Defects that result in inappropriate gene expression can cause devastating consequences. We have found that untimely activation of the silenced gametogenic program (such as in cells lacking RNAi machinery or the RNA elimination factor Mmi1) triggers uniparental disomy (UPD), in which cells contain two copies of a chromosome originating from only one parent. UPD is frequently associated with congenital disorders and cancer. Our analyses revealed that UPD is linked to the misexpression of Rec8, a meiotic cohesin that is only expressed in cells undergoing sexual differentiation and promotes reductional chromosome segregation. Rec8 misexpression in mitotic diploid cells causes aberrant segregation and UPD. This work has important implications for understanding the UPD phenomenon in humans and provides a solid foundation for the development of therapies to treat diseases, including various cancers linked to the aberrant expression of germline genes in somatic cells.
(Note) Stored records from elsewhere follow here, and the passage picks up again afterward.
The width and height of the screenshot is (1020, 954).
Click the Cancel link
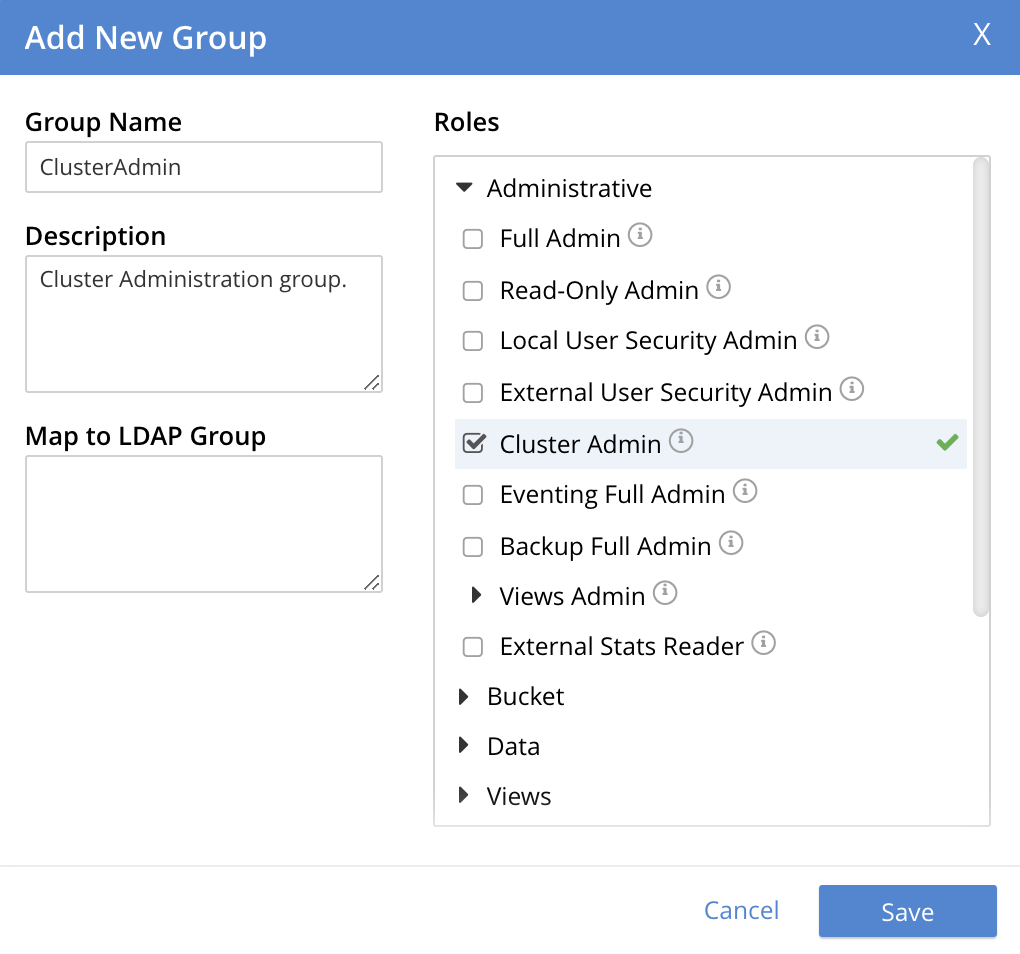point(741,910)
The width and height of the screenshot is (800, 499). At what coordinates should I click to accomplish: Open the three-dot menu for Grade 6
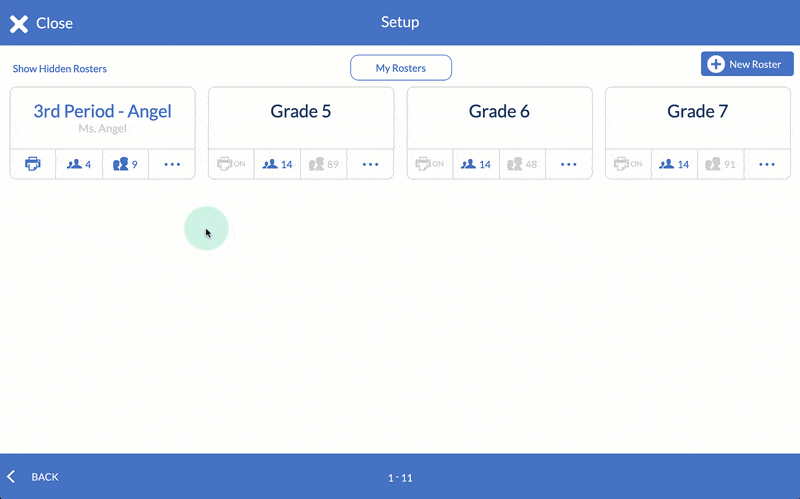[569, 164]
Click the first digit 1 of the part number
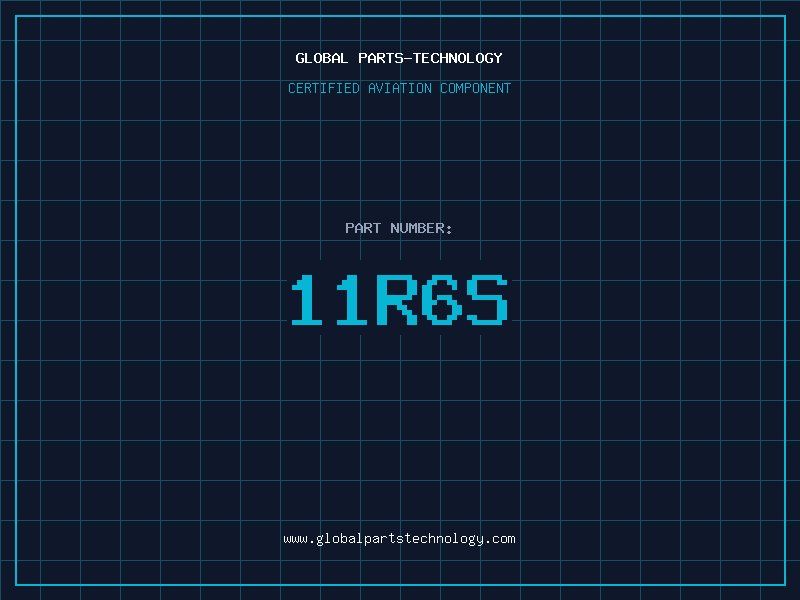Screen dimensions: 800x600 click(310, 300)
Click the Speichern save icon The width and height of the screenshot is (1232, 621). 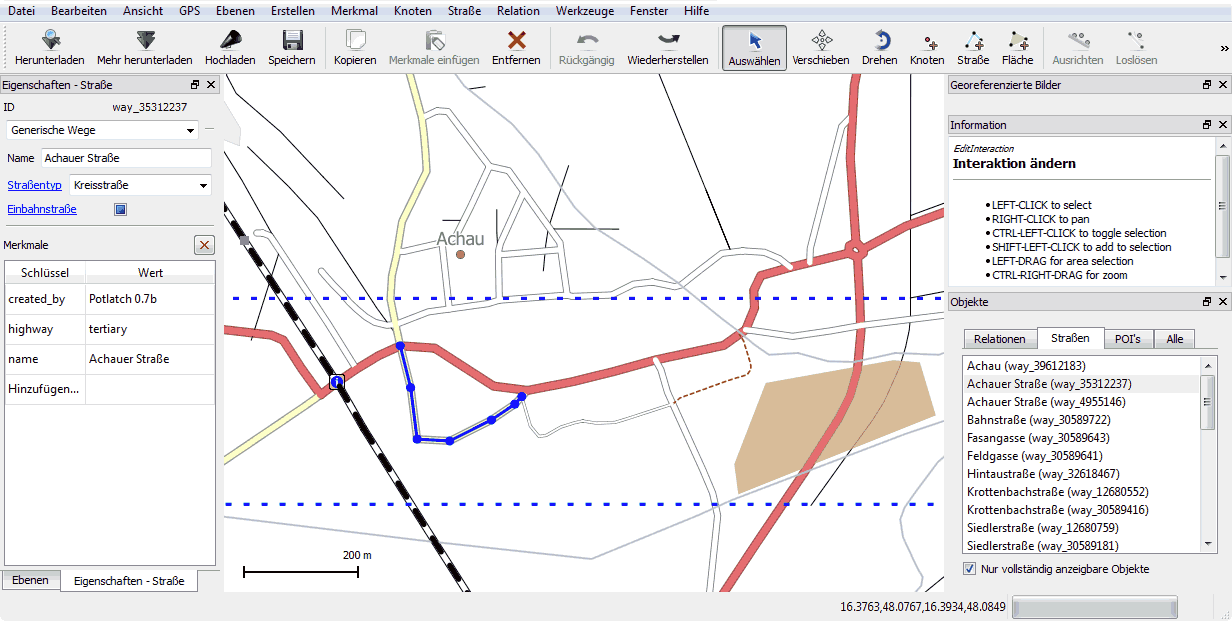tap(292, 40)
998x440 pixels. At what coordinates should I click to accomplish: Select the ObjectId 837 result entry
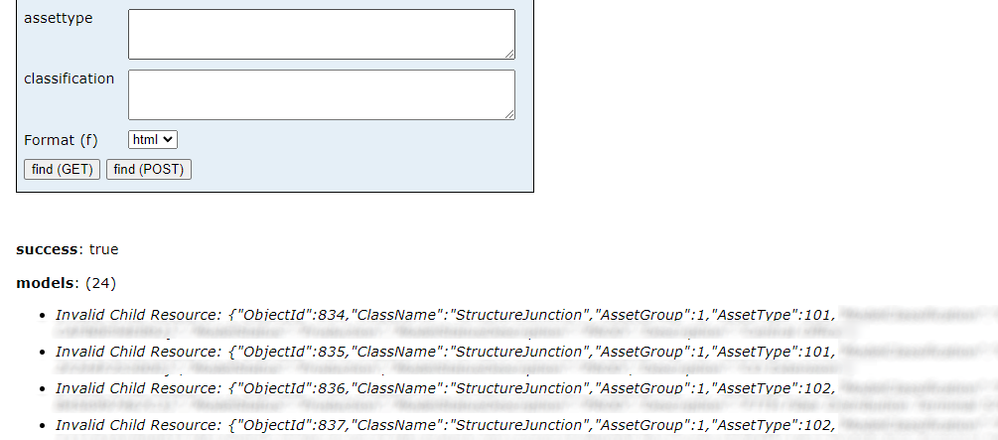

Dr. Grewal began his scientific career at the University of Cambridge, UK, where he held the prestigious Cambridge-Nehru scholarship. In 1993, he joined National Cancer Institute as a postdoctoral fellow to pursue his interests in the epigenetic control of gene expression. Apart from his pioneering work on the role of centromeric repeats in heterochromatin assembly, he showed that epigenetic imprints can be stably propagated through meiosis and in some instances inherited in cis. Dr. Grewal joined Cold Spring Harbor Laboratory as an Assistant Professor in 1998, and was promoted to Associate Professor position. In 2003, he joined National Cancer Institute, Bethesda as a Senior Investigator. He has been named an NIH Distinguished Investigator and is currently serving as the Chief of the Laboratory of Biochemistry and Molecular Biology and the Head of the Chromosome Biology Section of the Center for Cancer Research, National Cancer Institute. Dr. Grewal and colleagues discovered a highly conserved connection between RNAi and heterochromatin assembly. This important contribution was selected as Breakthrough of the Year 2002 by Science magazine. Three papers from Dr. Grewal's laboratory are cited for historic discoveries over the past 50 years by Nature. He is recipient of the prestigious Newcomb-Cleveland Prize, NIH Merit Award, and the NIH Directors’ award. Dr. Grewal has been elected to the US National Academy of Sciences and the American Academy of Arts and Sciences.